BEIJING/SHANGHAI, July 16 (Reuters) - U.S. fast food chain Burger King and Chinese news app Qutoutiao were singled out for criticism on Thursday by China’s state television station in its high-profile annual show aimed at protecting consumers.
Since it was first aired by state-owned China Central Television (CCTV) in 1991, the television programme has grown to become an event watched in fear by international and local brands alike, due to the potential impact on sales and public relations of appearing on the show’s list of shame.
Burger King, owned by Restaurant Brands International (RBI) but whose Chinese outlets are mainly managed by Tab Food Investments (TFI), was criticised for allegedly selling products that failed to meet its own standards.
The programme cited a Burger King outlet in Nanchang, southeast China, where it alleged employees only put two pieces of cheese on the burger when there should be three.
“The boss is stingy,” said one employee, whose identity was obscured by the programme.
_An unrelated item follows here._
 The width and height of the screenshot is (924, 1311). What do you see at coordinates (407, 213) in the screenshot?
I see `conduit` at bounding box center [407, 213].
Burger King China said in a statement on its official Weibo account that the outlet was managed by a franchisee, and apologised for management mistakes given the practices were a departure from its “consumer is king” motto.
“We have immediately set up a work group to suspend operations at its (the franchisee’s) outlets, carry out rectifications and investigate,” it said. RBI and TFI did not immediately respond to requests for comment.
Qutoutiao, an app that delivers customised feeds of articles and short videos to users based on algorithms, was criticised in an opening segment of the show for its advertising practices. The New York-listed company saw its shares tumble 13.55% in pre-trading, even before the programme detailed its criticisms.
In a statement also posted on it Weibo account, Qutoutiao said it realised there were many issues with its advertising ecosystem and that it would carry out an investigation.
“We are very grateful for the oversight and criticism provided by CCTV and the media,” it said.
The show, usually hosted on March 15 to coincide with world consumer rights day, was delayed this year by the coronavirus pandemic.
It has in previous years criticised foreign companies such as Apple and Starbucks as well as homegrown ones including Alibaba Group’s Taobao marketplace and food delivery service Ele.me, resulting in prompt apologies from the companies.